Throughout history, packaging materials have been an essential component of human society. From the early days of woven baskets and earthenware pots to the industrial revolution’s development of tin cans, the need for packaging has always existed. However, the packaging industry underwent a significant transformation in the mid-20th century by introducing synthetic polymers, which have become a vital component of modern-day packaging. These versatile materials have revolutionized the industry, providing unparalleled strength, durability, and flexibility to support the needs of an ever-changing world. Today, synthetic polymers continue to play an indispensable role in packaging, enabling us to transport and store goods safely and efficiently. However, they lack polymer sustainability.

I remember vividly from childhood when I was around 4-5 years old, standing in a classic 1978- Honda 50 motorcycle basket to get milk from the Nagori milk shop in Karachi, Pakistan. My siblings would sometimes join me in the basket, where there was a stainless-steel canister to hold the milk in this “bring milk home” joy ride. It was a daily chore for my dad to get milk. As soon as the milk arrived, my mom would boil it right away, and the cream would rise above the milk (something that doesn’t happen in pasteurized milk), and we would eat it with honey and parathas. However, plastic bags and tetra packs took over by the late 20th century, and my early morning trips to the milk shop became just a memory.

_Provided data_:
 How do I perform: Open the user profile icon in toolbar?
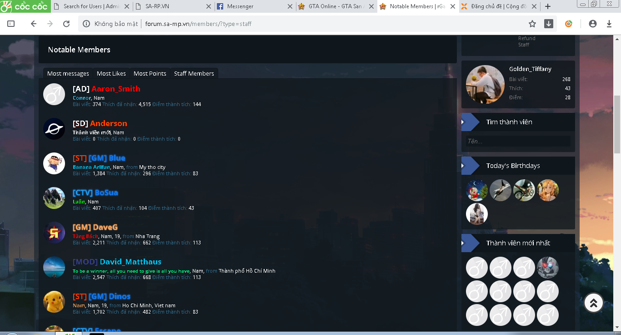coord(592,24)
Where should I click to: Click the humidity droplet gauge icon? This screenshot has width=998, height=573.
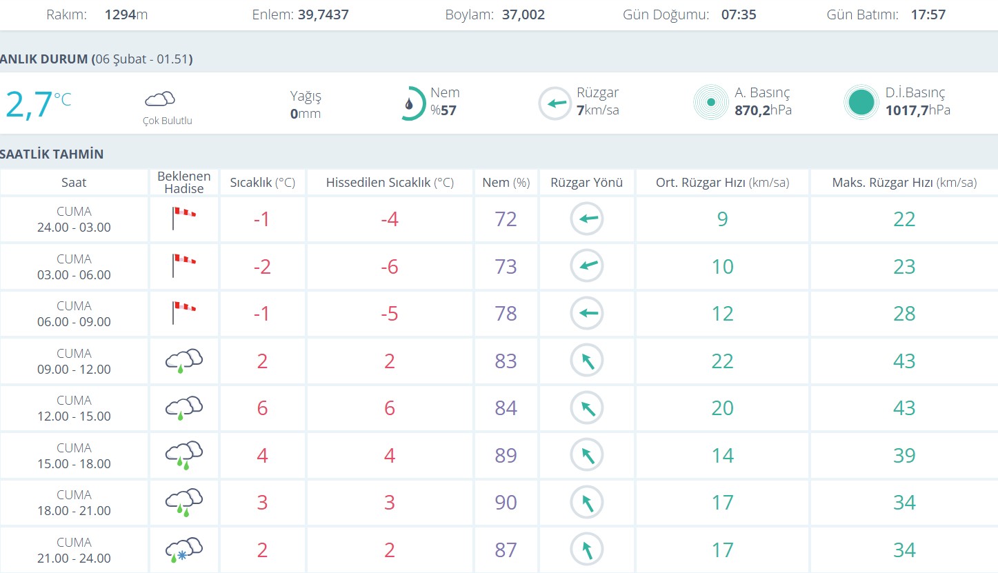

_Activity list_:
1) Could you rewrite the stretch of the packaging passage from "Throughout history, packaging" through "lack polymer sustainability.", substituting "plastics" for "synthetic polymers"?
2) Can you proceed with the packaging passage from the point where it stops?
The material has no connection to the packaging passage.

_Results_:
1)
Throughout history, packaging materials have been an essential component of human society. From the early days of woven baskets and earthenware pots to the industrial revolution’s development of tin cans, the need for packaging has always existed. However, the packaging industry underwent a significant transformation in the mid-20th century by introducing plastics, which have become a vital component of modern-day packaging. These versatile materials have revolutionized the industry, providing unparalleled strength, durability, and flexibility to support the needs of an ever-changing world. Today, plastics continue to play an indispensable role in packaging, enabling us to transport and store goods safely and efficiently. However, they lack polymer sustainability.

2)
Plastic bottles made it extremely easy and convenient for the dairy industry to deliver milk to every household. It curbed spoilage, simplified the supply chain, and brought the product to consumers in a way that was never possible. The famous line from the movie “The Graduate,” “Plastics” certainly rang true.

Despite their numerous advantages, plastic polymers present significant environmental challenges. Plastic waste is a major problem worldwide, and much of it ends up in the oceans and landfills, where it can take hundreds of years to decompose. This has led to a growing movement towards more sustainable packaging solutions, such as recycling, upcycling, and biodegradable and compostable materials. As we progress, we must think beyond convenience and focus on sustainability. From an application perspective, an item used in agriculture (such as ag films) can become a part of the soil. Plastics used in shampoos and personal hygiene should be targeted to be upcycled into higher-value components, such as automotive parts and durable products.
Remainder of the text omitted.